How does an advanced culture become illiterate? A one-year change in education erases all prior history. In the third grade, with the introduction of math principles such as multiplication tables, cursive writing and reading has been traditionally engrained in young minds. Cursive is the format of all prior English writing.

That is no longer the case. Give instructions or an address written in cursive to a 20-something adult and stand in awe at the consternation. My co-author experienced this with the individual saying I can do this, I can do this, with multiple requests to explain letters.

Although many like me do not write precisely, that is not my co-author. She has as near perfect penmanship and formulation of words as I have ever seen.

I often comment to her as do many others about the symmetry, beauty, and ease of reading for her writing.

Simply by eliminating cursive education, the entire history of mankind no longer exists. The generation of illiterates must rely on someone else to translate Thomas Jefferson and Benjamin Franklin, who were articulate in numerous languages using cursive forms of handwriting.

All early scientific knowledge is in the cursive language form. Einstein’s work is hand-written. Reality is like so many dystopian movies, where the book of survival must be guarded and the older generation is the

only remaining link to escape destruction.

The specious argument is we do not need cursive. Everything is print on a computer.

Does anyone believe all the important works of science, art, and history have been translated from written cursive to ones and zeroes?

History tells us the mistakes humans have made. Do we need to repeat those?

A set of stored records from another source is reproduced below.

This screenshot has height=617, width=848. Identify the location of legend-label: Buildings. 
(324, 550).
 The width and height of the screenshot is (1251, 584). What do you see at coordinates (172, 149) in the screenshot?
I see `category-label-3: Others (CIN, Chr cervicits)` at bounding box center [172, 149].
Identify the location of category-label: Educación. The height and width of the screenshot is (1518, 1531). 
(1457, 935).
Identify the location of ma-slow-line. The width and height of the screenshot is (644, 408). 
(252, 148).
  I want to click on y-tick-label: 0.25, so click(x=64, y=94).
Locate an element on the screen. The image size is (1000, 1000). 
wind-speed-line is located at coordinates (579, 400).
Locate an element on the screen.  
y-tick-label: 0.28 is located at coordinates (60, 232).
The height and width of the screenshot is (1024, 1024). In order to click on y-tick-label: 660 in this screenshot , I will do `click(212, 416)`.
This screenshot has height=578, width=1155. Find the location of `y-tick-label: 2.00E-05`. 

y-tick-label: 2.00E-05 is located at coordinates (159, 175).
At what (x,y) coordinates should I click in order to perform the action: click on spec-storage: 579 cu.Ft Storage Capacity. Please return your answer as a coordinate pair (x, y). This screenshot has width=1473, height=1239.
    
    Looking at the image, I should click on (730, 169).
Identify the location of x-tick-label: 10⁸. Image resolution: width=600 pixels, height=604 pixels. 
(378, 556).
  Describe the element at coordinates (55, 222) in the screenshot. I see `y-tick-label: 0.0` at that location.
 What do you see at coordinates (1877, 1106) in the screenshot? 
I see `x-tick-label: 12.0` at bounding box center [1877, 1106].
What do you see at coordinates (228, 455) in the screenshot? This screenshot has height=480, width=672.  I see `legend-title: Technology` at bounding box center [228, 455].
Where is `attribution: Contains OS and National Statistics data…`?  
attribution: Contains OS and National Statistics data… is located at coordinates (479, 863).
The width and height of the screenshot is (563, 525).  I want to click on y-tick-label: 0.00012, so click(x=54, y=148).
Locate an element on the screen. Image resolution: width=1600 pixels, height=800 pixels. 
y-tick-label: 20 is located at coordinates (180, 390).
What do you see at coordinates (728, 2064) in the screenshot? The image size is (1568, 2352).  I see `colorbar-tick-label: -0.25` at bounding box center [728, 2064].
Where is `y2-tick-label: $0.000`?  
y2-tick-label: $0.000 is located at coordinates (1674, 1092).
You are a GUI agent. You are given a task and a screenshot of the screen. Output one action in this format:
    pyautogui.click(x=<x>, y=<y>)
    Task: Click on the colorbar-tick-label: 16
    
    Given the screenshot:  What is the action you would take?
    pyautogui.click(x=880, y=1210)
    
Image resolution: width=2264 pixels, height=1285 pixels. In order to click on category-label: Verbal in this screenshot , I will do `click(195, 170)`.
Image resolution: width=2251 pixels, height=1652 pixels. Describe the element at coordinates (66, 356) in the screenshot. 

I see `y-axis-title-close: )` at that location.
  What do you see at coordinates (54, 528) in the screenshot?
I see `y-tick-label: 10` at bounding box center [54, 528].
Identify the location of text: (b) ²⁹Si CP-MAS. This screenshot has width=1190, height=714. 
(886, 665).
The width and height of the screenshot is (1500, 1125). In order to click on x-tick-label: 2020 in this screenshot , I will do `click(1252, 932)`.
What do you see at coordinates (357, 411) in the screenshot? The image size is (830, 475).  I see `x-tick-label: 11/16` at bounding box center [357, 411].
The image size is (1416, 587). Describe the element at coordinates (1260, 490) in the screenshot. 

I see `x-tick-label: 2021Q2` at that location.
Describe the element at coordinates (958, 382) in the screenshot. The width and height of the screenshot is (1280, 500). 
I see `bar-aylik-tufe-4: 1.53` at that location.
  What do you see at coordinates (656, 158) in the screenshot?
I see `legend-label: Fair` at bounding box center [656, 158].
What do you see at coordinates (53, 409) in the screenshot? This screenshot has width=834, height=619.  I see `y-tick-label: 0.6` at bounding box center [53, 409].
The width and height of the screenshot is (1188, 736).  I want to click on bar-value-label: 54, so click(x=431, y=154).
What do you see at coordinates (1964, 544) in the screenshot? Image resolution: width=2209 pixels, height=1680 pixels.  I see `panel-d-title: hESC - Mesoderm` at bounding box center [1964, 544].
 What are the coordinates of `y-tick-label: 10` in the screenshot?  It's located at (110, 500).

Intelligence and technology are not the same thing. Earlier civilizations were mathematically and scientifically very intelligent, with simpler technology. Technology is a tool. Tools break. Again, consider the dystopian stories.

Think about, is society moving to the place of technology without intelligence, where society cannot read its own language, but must depend on the academic class?

Who can perform the trigonometry or geometry of the Sumerians necessary to make global maps? Does technology mean dismissal of all prior knowledge?